The Use of the Evaporative Stress Index for Monitoring Drought over California

Tuesday, April 21, 2015
Christopher Hain, Earth System Science Interdisciplinary Center, COLLEGE PARK, MD, United States, Martha C. Anderson, Agricultural Research Service Beltsville, Beltsville, MD, United States, Jason Otkin, Cooperative Institute for Meteorological Satellite Studies, Madison, WI, United States, Xiwu Zhan, NOAA-NESDIS, College Park, MD, United States and Li Fang, NOAA, Boulder, CO, United States
Abstract:
Drought monitoring is a complex and multi-faceted endeavor, warranting use of multiple indicators. The utility and reliability of standard meteorological drought indices based on measurements of precipitation is limited by the spatial distribution and quality of currently available rainfall data. Furthermore, precipitation-based indices only reflect one component of the surface hydrologic cycle, and cannot readily capture non-precipitation based moisture inputs to the land-surface system (e.g., irrigation, shallow groundwater tables) that may temper drought impacts. Vegetation indices have been shown to be useful for drought monitoring, as vegetation health degrades, signatures in these indices start to appear due to a decrease in vegetation greenness. An additional indicator currently used for monitoring drought are satellite-based observations of land surface temperature (LST). In comparison, LST is a fast-response variable, with the potential for providing early warning of crop stress reflected in increasing canopy temperatures. One particular LST-based indicator, the Evaporative Stress Index (ESI) represents anomalies in the ratio of actual-to-potential ET, generated with the Atmosphere-Land Exchange Inverse surface energy balance model.

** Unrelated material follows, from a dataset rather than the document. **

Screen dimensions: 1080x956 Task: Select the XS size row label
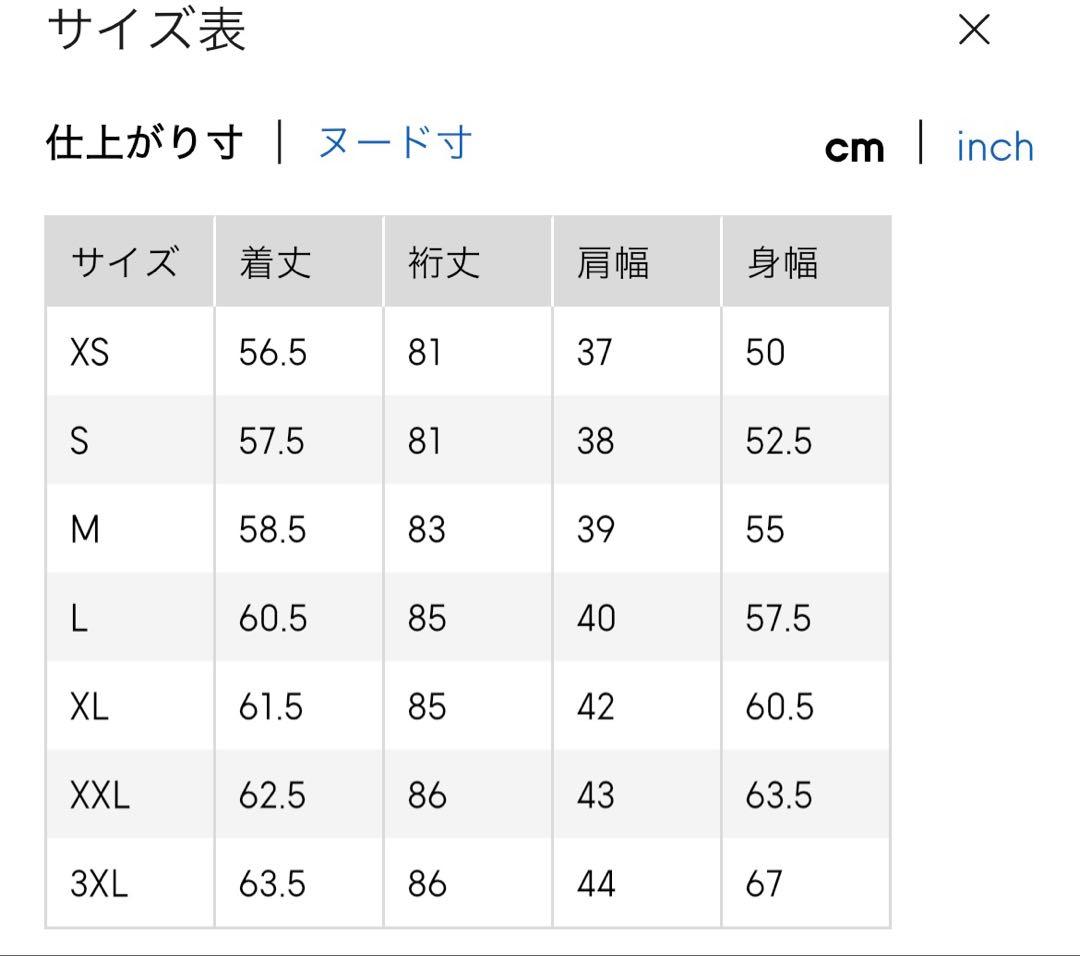point(89,352)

It has been demonstrated that ESI maps over the continental US show good correspondence with standard drought metrics and with patterns of antecedent precipitation, but can be generated at significantly higher spatial resolution due to a limited reliance on ground observations. Unique behavior is observed in the ESI in regions where the evaporative flux is enhanced by moisture sources decoupled from local rainfall, for example in areas where drought impacts are being mitigated by intense irrigation or shallow water tables. Because precipitation is not used in construction of the ESI, this index provides an independent assessment of drought conditions and will have particular utility for real-time monitoring in regions with sparse rainfall data or significant delays in meteorological reporting. This presentation will focus on applications of ESI for California through the assessment of ESI performance over past droughts and provide a framework for using ESI in an operational setting.